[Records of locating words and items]
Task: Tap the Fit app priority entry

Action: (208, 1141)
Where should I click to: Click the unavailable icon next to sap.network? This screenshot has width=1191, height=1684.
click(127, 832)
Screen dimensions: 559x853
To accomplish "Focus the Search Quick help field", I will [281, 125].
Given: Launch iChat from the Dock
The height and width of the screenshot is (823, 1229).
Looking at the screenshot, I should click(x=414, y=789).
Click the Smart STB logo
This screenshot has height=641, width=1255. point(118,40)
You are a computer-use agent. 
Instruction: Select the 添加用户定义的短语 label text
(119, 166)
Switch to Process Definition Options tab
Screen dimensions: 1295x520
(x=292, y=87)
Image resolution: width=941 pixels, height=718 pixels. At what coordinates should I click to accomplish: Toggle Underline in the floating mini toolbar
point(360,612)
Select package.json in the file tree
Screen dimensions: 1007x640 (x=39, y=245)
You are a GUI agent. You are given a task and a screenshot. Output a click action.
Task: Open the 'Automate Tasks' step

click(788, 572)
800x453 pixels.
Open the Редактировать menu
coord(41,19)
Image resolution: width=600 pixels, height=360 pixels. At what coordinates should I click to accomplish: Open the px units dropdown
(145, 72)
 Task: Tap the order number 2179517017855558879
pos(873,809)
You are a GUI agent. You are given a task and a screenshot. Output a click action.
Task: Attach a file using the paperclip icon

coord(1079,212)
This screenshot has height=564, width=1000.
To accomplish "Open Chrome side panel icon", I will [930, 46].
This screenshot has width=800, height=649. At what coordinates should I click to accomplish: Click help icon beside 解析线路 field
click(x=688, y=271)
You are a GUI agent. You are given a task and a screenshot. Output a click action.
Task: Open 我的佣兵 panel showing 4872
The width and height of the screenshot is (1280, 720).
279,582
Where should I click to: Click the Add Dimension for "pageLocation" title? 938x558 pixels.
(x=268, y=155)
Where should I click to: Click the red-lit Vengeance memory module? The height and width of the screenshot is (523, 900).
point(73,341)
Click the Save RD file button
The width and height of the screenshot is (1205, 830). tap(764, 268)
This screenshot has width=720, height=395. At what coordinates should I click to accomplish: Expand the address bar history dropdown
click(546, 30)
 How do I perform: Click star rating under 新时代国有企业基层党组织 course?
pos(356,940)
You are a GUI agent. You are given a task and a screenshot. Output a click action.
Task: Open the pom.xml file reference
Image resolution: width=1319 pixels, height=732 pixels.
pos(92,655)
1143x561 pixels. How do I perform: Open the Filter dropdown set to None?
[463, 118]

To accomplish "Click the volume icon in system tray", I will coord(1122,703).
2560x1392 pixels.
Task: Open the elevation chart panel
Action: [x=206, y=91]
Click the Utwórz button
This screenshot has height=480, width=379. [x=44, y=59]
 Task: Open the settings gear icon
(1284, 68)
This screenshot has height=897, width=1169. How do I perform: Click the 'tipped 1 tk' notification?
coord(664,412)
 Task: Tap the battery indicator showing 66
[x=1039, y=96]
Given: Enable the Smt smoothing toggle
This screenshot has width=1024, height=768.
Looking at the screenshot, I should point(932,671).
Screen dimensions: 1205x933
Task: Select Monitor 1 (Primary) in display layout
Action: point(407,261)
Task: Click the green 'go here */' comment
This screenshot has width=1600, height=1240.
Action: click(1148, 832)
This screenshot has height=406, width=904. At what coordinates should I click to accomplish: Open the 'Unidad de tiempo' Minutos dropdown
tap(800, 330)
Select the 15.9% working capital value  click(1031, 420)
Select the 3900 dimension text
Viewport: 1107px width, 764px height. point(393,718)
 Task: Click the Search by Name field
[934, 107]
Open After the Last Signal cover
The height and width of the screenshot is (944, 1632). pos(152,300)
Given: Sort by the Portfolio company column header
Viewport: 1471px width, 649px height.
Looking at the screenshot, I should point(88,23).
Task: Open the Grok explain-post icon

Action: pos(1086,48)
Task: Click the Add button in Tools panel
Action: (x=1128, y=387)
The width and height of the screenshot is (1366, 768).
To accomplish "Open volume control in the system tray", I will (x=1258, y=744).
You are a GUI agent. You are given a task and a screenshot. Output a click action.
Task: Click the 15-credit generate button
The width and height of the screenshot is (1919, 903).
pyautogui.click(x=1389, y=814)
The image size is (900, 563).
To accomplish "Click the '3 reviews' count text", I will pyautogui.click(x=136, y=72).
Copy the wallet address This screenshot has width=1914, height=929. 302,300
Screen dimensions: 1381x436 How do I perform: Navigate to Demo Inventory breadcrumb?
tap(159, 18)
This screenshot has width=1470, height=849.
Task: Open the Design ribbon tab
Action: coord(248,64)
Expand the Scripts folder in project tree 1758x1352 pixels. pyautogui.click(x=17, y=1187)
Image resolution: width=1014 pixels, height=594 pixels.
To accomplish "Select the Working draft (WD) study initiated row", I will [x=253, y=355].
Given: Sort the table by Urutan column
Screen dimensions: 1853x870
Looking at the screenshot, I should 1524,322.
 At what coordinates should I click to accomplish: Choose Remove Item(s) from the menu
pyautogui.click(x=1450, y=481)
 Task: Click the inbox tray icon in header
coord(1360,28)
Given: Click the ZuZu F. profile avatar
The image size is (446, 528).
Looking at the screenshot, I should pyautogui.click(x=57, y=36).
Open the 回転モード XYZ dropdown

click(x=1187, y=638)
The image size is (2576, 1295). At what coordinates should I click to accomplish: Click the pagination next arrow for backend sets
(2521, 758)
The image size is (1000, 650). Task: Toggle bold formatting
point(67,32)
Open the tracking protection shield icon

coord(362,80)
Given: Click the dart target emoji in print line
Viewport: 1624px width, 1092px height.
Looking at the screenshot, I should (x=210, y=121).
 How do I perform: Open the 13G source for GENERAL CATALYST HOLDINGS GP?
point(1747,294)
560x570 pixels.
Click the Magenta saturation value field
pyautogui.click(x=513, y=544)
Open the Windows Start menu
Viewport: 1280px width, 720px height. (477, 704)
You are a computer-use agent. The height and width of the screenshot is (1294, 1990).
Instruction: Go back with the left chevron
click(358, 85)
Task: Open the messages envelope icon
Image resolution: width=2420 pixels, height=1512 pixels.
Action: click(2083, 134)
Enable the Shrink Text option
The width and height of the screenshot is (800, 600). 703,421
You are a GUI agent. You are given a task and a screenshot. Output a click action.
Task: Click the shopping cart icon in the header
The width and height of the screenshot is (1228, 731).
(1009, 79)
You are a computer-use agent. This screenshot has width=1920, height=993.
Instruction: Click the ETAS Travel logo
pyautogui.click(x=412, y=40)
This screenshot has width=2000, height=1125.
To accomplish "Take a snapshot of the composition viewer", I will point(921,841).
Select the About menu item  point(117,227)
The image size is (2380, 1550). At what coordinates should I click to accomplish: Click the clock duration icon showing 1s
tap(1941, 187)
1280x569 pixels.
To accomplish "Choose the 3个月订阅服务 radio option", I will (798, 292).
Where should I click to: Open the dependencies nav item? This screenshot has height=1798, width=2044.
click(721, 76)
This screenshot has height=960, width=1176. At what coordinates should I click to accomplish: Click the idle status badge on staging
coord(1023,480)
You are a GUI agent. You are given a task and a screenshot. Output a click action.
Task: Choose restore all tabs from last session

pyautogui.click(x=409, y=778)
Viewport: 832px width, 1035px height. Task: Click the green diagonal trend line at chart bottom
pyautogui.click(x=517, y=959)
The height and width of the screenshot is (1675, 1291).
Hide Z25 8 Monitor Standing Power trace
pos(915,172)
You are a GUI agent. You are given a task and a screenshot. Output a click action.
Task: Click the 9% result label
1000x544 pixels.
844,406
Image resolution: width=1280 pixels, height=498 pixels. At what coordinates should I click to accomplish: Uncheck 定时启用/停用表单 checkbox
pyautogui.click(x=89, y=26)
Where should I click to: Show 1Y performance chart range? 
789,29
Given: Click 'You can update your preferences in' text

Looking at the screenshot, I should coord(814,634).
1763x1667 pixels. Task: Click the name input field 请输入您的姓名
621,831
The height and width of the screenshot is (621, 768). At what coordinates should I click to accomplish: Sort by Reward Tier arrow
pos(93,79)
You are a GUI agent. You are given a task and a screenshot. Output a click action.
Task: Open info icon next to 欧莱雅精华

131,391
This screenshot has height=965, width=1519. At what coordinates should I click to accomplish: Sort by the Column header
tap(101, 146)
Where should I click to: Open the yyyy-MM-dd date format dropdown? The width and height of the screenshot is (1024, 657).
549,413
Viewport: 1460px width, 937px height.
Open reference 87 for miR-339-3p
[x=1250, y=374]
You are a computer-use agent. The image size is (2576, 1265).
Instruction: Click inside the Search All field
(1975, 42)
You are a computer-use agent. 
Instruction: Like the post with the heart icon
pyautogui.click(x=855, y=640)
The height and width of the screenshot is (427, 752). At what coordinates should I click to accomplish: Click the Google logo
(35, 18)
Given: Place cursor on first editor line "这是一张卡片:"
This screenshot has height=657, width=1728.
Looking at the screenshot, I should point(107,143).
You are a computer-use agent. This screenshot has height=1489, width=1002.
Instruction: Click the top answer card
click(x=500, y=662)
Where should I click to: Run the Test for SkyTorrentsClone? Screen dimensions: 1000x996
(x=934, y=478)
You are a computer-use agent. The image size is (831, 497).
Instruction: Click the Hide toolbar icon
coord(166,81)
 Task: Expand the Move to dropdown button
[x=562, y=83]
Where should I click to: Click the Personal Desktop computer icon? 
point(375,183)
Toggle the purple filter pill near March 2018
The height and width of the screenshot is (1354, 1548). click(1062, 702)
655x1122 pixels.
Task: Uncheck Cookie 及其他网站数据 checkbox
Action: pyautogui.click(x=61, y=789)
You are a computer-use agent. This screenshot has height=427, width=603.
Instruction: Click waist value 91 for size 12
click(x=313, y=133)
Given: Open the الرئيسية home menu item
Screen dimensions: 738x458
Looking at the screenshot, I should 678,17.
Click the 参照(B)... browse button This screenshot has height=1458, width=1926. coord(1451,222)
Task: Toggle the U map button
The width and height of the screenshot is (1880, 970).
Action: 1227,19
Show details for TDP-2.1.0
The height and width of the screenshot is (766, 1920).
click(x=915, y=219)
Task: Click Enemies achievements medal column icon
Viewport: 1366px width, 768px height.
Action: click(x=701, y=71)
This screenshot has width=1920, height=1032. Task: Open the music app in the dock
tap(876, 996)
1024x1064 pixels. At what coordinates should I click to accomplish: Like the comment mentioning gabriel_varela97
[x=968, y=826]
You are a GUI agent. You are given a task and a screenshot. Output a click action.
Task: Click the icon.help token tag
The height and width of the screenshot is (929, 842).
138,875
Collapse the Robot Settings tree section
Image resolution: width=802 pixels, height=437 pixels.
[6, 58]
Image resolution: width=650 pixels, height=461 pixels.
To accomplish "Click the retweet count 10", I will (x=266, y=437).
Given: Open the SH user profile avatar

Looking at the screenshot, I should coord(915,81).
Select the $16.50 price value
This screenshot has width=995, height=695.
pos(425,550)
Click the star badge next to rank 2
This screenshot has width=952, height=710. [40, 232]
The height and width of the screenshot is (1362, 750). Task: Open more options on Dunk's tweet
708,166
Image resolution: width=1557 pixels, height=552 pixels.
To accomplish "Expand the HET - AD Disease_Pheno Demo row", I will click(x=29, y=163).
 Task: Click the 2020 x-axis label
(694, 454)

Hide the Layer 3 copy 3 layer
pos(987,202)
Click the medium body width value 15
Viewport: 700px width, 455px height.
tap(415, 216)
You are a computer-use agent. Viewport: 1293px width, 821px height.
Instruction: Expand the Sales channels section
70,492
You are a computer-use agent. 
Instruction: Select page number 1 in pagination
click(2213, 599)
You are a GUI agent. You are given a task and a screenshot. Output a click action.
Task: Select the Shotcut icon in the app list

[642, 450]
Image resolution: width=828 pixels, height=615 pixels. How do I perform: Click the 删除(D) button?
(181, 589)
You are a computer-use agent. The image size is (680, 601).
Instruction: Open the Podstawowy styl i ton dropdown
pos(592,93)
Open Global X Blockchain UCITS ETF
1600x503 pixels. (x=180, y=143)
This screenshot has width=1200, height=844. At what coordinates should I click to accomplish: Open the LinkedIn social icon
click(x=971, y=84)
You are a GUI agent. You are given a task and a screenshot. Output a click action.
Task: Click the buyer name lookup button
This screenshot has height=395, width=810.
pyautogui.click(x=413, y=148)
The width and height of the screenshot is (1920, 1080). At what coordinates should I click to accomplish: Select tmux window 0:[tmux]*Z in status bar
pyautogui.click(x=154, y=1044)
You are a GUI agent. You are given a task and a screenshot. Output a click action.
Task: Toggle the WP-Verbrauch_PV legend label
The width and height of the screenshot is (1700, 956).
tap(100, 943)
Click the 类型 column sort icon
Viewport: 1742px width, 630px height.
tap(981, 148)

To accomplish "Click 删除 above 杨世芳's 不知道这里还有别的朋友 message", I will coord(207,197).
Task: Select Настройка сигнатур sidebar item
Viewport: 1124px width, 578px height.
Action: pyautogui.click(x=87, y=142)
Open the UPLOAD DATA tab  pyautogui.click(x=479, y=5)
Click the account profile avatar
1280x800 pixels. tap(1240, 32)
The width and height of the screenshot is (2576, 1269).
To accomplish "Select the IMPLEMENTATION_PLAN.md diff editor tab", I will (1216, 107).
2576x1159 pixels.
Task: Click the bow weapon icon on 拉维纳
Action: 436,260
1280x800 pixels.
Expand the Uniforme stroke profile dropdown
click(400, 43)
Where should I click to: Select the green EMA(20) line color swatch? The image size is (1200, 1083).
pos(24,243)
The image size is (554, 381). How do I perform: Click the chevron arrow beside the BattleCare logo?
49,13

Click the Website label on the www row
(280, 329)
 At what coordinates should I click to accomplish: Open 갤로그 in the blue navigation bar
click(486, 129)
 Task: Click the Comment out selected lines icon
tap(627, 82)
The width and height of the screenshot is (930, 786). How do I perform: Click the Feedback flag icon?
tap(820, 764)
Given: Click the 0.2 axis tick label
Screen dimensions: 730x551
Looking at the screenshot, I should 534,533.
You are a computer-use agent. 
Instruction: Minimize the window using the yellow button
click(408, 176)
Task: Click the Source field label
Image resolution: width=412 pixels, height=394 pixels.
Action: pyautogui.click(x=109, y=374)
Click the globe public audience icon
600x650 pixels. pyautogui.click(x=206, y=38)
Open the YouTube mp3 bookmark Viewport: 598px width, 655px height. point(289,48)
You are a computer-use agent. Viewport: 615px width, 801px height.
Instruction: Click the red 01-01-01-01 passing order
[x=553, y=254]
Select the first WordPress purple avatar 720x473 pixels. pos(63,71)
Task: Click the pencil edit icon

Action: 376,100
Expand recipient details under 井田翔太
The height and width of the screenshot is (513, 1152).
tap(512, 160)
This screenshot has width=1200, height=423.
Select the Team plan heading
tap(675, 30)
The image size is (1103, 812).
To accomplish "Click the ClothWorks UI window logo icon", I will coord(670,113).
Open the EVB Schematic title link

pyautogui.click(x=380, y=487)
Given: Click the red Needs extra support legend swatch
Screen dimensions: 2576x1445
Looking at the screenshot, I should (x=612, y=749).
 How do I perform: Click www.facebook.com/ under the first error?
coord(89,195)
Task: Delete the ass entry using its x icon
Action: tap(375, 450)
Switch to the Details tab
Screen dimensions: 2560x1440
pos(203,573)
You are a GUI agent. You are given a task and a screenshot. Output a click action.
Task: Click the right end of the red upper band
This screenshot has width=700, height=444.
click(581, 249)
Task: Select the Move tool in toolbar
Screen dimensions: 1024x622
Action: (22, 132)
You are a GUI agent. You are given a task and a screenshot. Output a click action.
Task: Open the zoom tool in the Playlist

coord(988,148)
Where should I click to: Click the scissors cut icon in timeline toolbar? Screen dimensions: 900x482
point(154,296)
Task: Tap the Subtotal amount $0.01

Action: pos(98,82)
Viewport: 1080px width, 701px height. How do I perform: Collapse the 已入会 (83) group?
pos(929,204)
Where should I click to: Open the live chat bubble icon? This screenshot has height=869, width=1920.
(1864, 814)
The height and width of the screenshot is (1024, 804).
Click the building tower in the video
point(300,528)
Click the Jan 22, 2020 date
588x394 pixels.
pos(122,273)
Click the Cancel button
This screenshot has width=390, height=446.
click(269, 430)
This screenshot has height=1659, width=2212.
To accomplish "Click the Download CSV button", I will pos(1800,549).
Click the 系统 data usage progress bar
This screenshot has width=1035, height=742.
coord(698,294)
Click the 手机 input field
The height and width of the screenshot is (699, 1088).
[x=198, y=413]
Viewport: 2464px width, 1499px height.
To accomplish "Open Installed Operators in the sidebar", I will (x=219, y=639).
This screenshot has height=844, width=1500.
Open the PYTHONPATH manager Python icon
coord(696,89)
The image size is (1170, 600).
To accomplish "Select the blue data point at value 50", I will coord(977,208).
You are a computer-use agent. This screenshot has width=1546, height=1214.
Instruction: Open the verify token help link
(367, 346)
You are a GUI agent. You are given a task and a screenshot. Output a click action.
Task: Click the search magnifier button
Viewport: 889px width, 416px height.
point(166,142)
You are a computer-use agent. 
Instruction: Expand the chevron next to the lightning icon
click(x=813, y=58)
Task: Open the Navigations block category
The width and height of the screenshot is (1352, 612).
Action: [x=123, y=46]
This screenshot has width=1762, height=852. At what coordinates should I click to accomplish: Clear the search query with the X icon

Task prompt ▸
Copy the data above without any change, from the line with "Image resolution: width=828" up to and including the line with "1600x503 pixels. (x=180, y=143)".

Exercise output ▸
Image resolution: width=828 pixels, height=615 pixels. How do I perform: Click the 删除(D) button?
(181, 589)
You are a computer-use agent. The image size is (680, 601).
Instruction: Open the Podstawowy styl i ton dropdown
pos(592,93)
Open Global X Blockchain UCITS ETF
1600x503 pixels. (x=180, y=143)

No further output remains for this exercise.